Feminist Interpretations of the Talmud Explored in latest Issue of Nashim
How does one go about writing a feminist commentary on the Talmud — the literary-legal corpus, notorious for its exclusion of women, that has transfixed Jewish (and non-Jewish) scholars for millennia?
Availing herself of the toolbox of feminist theory, does the prospective feminist commentator focus on the places in the Talmud that mention women specifically? In the absence of women, does s/he attend to conflicting definitions of masculinity intimated by the Sages of antiquity? Does s/he interrogate larger theoretical structures for indications of how the Rabbis conceived the binary male/female division? Does s/he analyze the Sages' characterizations of typically male and female behavior — and how women's actual behavior, as they recorded it, may have challenged those characterizations? Does s/he scour the texts for indications of how the differing status of men and women played out on women’s bodies, in their lives and work, in the violence to which they may have been subjected and in the protections that rabbinic law may or may not have held out to them?
All this and more — that is the answer given by the contributors to the Spring 2015 issue of Nashim: A Journal of Jewish Women’s Studies and Gender Issues (No. 28) dedicated to pioneering feminist Talmud scholar Judith Hauptman on the occasion of her 70th birthday. In this early spinoff of the larger project of creating a full-blown Feminist Commentary on the Babylonian Talmud, initiated by Tal Ilan of the Institut für Judaistik at the Freie Universität Berlin, each author presents a small piece of the tractate upon which she is working to exemplify her strategies for interpreting this quintessentially androcentric text.
In the words of consulting editors Charlotte E. Fonrobert, Jane L. Kanarek and Marjorie Lehman, "Just as the corpus itself is multi-genre and in many ways multivocal, so, too, do its feminist commentaries choose among a diversity of strategies, both as pertinent reading tools and as strategies for claiming intellectual ownership of the text in new ways."

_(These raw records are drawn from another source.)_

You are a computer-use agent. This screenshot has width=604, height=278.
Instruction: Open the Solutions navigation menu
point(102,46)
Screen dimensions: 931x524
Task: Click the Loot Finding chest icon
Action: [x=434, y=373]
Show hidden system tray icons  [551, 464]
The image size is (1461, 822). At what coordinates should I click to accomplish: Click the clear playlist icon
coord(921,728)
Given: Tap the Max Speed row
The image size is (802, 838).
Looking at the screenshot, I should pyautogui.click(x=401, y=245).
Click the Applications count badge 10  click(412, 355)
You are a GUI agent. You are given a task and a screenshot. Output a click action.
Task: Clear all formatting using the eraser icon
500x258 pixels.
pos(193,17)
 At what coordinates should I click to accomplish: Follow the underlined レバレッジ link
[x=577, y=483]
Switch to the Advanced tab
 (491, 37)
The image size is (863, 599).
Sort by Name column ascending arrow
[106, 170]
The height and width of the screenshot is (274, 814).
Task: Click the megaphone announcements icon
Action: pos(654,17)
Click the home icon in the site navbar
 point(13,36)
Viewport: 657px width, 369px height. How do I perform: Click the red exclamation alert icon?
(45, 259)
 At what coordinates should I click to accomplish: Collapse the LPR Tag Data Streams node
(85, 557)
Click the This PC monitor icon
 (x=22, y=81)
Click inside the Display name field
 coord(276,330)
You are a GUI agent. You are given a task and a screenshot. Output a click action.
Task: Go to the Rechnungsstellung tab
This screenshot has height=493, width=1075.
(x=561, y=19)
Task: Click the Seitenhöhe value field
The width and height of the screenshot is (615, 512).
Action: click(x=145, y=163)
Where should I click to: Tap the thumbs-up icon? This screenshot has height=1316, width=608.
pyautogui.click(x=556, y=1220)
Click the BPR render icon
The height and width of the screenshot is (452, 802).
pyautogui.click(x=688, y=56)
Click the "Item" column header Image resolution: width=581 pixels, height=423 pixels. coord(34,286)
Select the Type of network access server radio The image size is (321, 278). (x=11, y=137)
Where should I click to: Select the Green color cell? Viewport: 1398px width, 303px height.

With the consulting editors' own contributions and those of Hauptman and Ilan, Gail Labovitz, Sarra Lev, Elizabeth Shanks Alexander and Christiane H. Tzuberi — all leaders in the revolution that has brought hundreds of women to study the Talmud in recent decades — this issue of Nashim honors Judith Hauptman by giving readers a taste of the innovative perspectives that feminist commentators are bringing to a text that has spurred over a thousand years of interpretation.
About Nashim
Nashim, a publication of the Schechter Institute of Jewish Studies in Jerusalem, the Hadassah-Brandeis Institute and Indiana University Press, provides an international, interdisciplinary academic forum in Jewish women's and gender studies. Each issue is theme-oriented, produced in consultation with a distinguished feminist scholar, and includes articles on literature, text studies, anthropology, archeology, theology, contemporary thought, sociology, the arts and more.